Был он маленький, невзрачный, с низкими потолками. Но нам казался дворцом. Чистым, светлым, высоким. Приходила сюда молодежь из соседних совхозов, рабочие, школьники… Сами убирали, надраивали до блеска полы. А как он светился в праздники, наш приветливый и уютный клуб!
Руководил им Михаил Нариньян. И хоть рядом был другой клуб — кирпичного завода — с огромной по тем временам сценой, с просторным и светлым фойе, — со всей округи шли к нам.
Сколько сыграли мы концертов, поставили спектаклей. Даже устраивали — это в послевоенную-то разруху! — вечера мод. Ни о каких дорогих тканях, конечно, и не мечтали. Простой ситец и то купить было трудно. Многие наши девчата работали в пошивочных мастерских и вот к таким вечерам шили обновы, придумывали всякие выточки да бантики…
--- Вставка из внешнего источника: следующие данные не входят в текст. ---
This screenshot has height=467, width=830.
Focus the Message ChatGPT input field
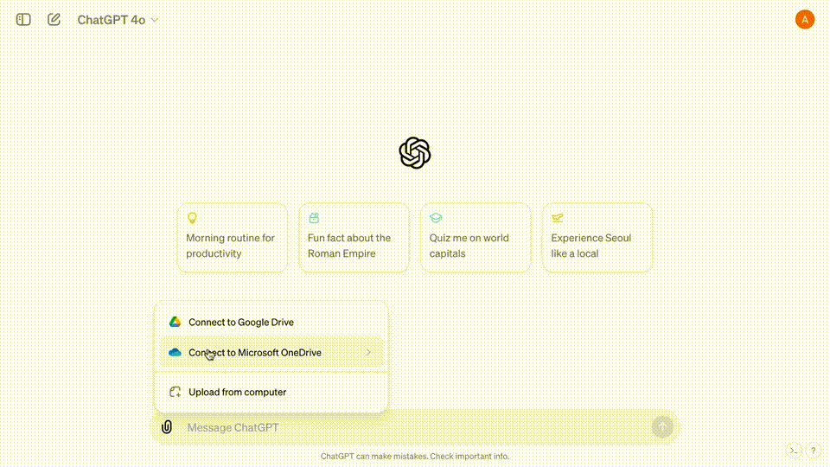[415, 427]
Концерты были для нас и житейским подспорьем. Раз в неделю мы давали платное представление, и весь сбор шел на театральные костюмы, на туфли; иногда устраивали себе «пир» — кипяток с сахарином, булкой и чайной колбасой.
Не потому вспоминаю я это, чтобы упрекнуть молодых: все, мол, теперь не то, что тогда.
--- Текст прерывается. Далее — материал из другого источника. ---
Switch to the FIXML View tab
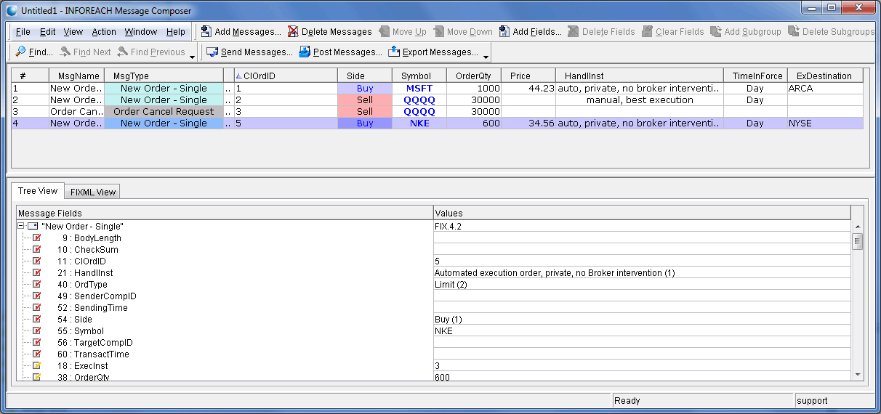 click(x=92, y=192)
Но вот заглянула я как-то в план работы большого новенького заводского Дворца культуры —– сегодня кино, и вчера кино, и назавтра все та же «демонстрация художественного фильма». Разве это клуб? Кинопрокатная точка, да и только! А у нас, в нашем бревенчатом черемушкинском, не бывало двух похожих дней — и концерты, и диспуты, и спектакли, и спевки, и танцы (под баян — радиолы не было!), и ситцевый бал, и еще бог знает что выдумывали. Было у нас и кино, и план по выручке, но после фильма, за полночь, мы репетировали!
Мама слушала нас и иногда в шутку говорила:
— Прямо свой хор Пятницкого…
Мама моя была малограмотная, но, выросшая на народной песне, она твердо знала, что есть на свете высокий и благородный образец народного пения — хор имени Пятницкого. И когда из черной тарелки радио доносились захаровские песни, замирала она, слушала с благоговением.
Ни она, ни я, ни подруги мои даже и не думали, что когда-нибудь Люська Зыкина из черемушкинской самодеятельности будет петь у самого Захарова…
Но это уже другая глава моего рассказа.